Thursday, October 14, 2010

are taiwanese emotional wussies? (can't please taiwanese part 2)

i recently got called aside by my bushiban boss for a sit down. it seems the students are very happy to stay with me. no complaints. but the boss feels that i should not correct students' english when they say something wrong, the reason being that taiwanese might feel called out and loss of face for being told they were wrong in front of others.
boss's suggestion was that i remember all the mistakes, then write them later on the board, not calling attention to who made the mistake.
i am really tired of taiwanese people's "emotional pussy-ism". it makes everything dealing with them that much harder.
first of all, we are in a class to learn. i have yet to have a student complain that i corrected them; in fact on the questionare, they said they were happy that "teacher always takes time to correct us". but the idea still exists among the establishment that correcting mistakes is bad.
in english teaching, you sometimes run into "entitlement students", ie those who some lazy foriegn teacher has let dominate the class forever and who think their english is so superb. if you call THAT person out, your job is at risk.
to be honest, i sometimes wish i didn't have to depend on this market for my income. pleasing them is a major pain. and i'm not one to walk on eggshells or avoid any toes.
another thing i hate is the "english only" rule, which is really stupid. i keep my class at a 90/10 ratio- 90% english immersion with some chinese explanation. the reason for this is that explaining it in english doesn't always work. i've heard many students from "english only" classes come to me with totally WRONG renderings of phrases. i really want my students to learn.
i care, but i'm not really paid to care, am i? just give them what they want, the way they want it, even if it's detrimental to them in the long run.
funny thing is, we are foreign teachers. the whole point is to be immersed in a foriegn teacher's class/culture. but what many taiwanese want is western culture the taiwanese way, ie a taiwanese version of western education. and that's the real oxymoron of this whole thing.
and anyway,why should we as foriegn teachers be required to do things the taiwanese way if the whole point is to immerse our students in a foriegn teacher environment? isn't that ill preparing them for if/when the do go overseas? isn't all this emotional pussy coddling doing them a disservice?
one cannot separate language from culture. if my role is as a foriegn teacher, then i refuse to teach the taiwanese way.
simple as that.

9 comments:

  1. "emotional pussy-ism" is in no way limited to Taiwan.

    ReplyDelete
  2. no, but it's a trend enshrined in the recent culture here, hence my commenting on it.

    ReplyDelete
  3. Yeah but think about the whole everyone's-a-winner-nobody-gets-left-behind-don't-show-your-report-card-to-anyone-but-your-parents-because-we-want-people-with-lower-grades-to-get-their-feelings-hurt culture.

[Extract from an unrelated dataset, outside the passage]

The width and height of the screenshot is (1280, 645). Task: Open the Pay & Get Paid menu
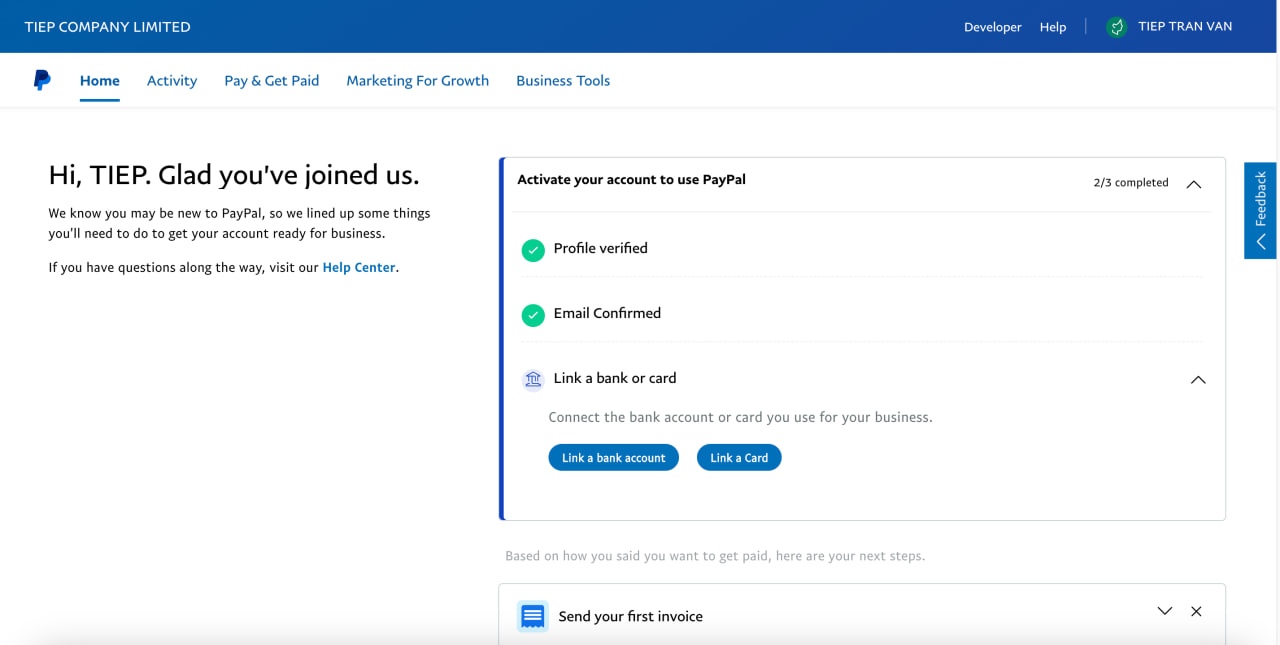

Where is that from?

    ReplyDelete
  4. it came from shitass emotional pussy white people of course, which is why i'm WARNING TAIWAN about it.
    you guys have one big problem: you keep adopting the the views of these liberal, white losers who come to taiwan, instead of the views of traditional americans.
    but you take this white pussyism and you add it to the chinese value for face face face all the time, and you have a really toxic pot of pussies.
    thanks for coming by.

    ReplyDelete
  5. Totally agree, here, about what you said in the comments section: a lot of Taiwanese have started imitating the liberalism and wussy-methods of the North American school system. This is what Ayn Rand called the progressive school system, which was influenced by the educational theories of John Dewey.

    ReplyDelete
  6. wow! ayn rand said wussie! i really admire her!
    thanks for stoppping by

    ReplyDelete
  7. lol, Mr. Lin, indeed, but Rand never actually used the word wussie, but she used many even more potent and equally forceful words!